= Beginning of Section =

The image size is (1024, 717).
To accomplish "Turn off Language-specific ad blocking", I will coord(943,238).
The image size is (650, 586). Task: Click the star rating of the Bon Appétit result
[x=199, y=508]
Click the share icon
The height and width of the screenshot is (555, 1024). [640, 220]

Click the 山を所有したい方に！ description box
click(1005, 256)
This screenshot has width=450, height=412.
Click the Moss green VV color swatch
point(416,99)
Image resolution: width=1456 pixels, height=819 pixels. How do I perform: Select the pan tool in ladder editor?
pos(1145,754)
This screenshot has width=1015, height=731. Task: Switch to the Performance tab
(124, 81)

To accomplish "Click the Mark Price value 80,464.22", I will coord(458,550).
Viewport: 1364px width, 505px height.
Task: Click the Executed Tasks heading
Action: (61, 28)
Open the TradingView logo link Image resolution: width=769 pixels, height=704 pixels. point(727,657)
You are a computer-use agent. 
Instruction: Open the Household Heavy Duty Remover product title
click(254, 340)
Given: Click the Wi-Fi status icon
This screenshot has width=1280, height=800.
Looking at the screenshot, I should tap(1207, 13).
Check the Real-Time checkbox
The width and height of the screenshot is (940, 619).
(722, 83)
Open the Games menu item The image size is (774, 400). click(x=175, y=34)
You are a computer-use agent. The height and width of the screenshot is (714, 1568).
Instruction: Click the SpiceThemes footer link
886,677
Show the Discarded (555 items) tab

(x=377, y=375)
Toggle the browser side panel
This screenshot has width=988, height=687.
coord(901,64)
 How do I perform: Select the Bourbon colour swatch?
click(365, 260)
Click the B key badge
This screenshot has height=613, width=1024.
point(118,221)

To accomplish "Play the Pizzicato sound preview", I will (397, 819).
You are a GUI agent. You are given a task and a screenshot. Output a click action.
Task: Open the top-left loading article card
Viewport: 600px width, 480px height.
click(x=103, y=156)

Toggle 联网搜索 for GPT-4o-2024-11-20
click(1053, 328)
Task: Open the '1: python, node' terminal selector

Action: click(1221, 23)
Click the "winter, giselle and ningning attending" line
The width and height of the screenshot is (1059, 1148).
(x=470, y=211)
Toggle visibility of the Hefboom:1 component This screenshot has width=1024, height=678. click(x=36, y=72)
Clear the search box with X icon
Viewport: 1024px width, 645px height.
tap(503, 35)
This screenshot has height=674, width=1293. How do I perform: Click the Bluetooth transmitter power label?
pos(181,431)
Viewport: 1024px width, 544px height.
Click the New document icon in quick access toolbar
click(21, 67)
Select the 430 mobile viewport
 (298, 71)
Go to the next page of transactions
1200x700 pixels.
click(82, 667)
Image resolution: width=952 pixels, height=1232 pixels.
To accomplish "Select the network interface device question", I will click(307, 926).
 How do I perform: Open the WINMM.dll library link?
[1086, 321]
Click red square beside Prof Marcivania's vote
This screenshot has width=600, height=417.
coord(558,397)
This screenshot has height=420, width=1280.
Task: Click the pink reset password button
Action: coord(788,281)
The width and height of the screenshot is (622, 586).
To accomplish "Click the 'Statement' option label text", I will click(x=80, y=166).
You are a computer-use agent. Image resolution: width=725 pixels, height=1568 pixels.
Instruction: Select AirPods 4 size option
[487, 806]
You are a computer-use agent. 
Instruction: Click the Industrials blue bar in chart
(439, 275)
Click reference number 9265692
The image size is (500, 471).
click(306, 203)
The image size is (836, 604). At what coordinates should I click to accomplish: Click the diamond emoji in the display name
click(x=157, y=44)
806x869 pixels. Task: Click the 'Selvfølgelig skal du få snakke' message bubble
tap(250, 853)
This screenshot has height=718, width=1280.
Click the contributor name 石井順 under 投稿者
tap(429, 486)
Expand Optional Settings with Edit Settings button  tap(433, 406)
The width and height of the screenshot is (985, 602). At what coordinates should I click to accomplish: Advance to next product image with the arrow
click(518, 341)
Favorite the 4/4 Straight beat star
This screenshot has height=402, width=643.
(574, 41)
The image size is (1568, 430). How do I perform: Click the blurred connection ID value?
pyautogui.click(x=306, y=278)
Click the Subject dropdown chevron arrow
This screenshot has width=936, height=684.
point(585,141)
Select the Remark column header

= End of Section =

Report all lines above with "agent".

* **Result of the exercise**:
You are a computer-use agent. 
You are a computer-use agent. The height and width of the screenshot is (714, 1568).
You are a GUI agent. You are given a task and a screenshot. Output a click action.
You are a computer-use agent. Image resolution: width=725 pixels, height=1568 pixels.
You are a computer-use agent. 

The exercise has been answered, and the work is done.